Since its debut in 1969, the Boeing 747 has been called upon for its fair share of special missions, from carrying U.S. presidents to fighting forests fires. Here, a look at five of the coolest modifications in the jumbo jet's history.

Air Force One

Perhaps the most famous airplanes in the world, the "Flying Oval Office" is actually a pair of specifically modified, sel-sufficient Boeing 747-200Bs (or VC-25s in Air Force terminology) that use the call sign "Air Force One" when the sitting U.S. president is on board. The planes have 4,000 square feet of interior floor space and such special features as air-to-air refueling, a medical operating room, and other classified perks. The current planes were delivered in 1990, during the presidency of George H.W. Bush, and are expected to be replaced soon with updated 747-8i models.
----
What you have to do: Do the following statements agree with the Boeing 747 passage? For each, answer yes or no and quote the deciding words. (a) The Boeing 747 first appeared in 1969. (b) The current Air Force One planes were delivered during George H.W. Bush's presidency. (c) Each Air Force One plane has 6,000 square feet of interior floor space.
----
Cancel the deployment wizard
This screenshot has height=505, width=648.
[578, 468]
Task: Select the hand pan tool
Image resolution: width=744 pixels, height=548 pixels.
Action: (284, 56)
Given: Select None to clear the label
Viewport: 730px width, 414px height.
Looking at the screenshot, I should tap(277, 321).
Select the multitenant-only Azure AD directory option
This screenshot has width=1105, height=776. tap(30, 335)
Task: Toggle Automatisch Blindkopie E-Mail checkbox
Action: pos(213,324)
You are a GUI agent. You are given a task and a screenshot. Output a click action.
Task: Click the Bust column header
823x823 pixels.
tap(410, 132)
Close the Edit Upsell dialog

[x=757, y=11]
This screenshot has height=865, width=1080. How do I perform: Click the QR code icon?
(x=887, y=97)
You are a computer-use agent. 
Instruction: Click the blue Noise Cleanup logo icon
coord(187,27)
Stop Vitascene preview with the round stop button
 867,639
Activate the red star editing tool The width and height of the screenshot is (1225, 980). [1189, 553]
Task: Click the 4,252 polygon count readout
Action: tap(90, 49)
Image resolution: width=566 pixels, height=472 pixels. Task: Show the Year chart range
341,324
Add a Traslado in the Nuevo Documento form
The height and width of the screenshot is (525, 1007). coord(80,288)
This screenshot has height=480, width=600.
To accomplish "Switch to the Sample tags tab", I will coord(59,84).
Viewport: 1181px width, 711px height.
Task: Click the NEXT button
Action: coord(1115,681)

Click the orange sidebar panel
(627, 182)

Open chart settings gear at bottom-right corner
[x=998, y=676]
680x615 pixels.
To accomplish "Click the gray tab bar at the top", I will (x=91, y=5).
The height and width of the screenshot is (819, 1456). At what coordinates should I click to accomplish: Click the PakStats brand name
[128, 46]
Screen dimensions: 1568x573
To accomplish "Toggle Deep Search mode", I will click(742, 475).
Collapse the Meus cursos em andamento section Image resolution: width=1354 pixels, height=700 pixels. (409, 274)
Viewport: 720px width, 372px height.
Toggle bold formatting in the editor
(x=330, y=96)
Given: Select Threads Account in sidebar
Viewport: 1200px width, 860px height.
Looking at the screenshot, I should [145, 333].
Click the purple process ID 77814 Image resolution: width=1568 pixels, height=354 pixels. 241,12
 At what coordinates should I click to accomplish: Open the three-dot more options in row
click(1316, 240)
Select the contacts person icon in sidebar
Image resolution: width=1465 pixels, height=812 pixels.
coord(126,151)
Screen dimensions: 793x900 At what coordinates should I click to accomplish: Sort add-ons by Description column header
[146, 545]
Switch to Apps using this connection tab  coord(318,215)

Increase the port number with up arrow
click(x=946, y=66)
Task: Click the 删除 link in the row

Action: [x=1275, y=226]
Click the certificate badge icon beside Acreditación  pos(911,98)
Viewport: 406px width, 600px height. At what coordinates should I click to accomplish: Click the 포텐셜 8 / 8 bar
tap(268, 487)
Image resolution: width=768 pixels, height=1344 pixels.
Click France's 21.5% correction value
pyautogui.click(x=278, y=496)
----
Response to this exercise:
(a) Yes: "Since its debut in 1969"
(b) Yes: "The current planes were delivered in 1990, during the presidency of George H.W. Bush"
(c) No: "The planes have 4,000 square feet of interior floor space"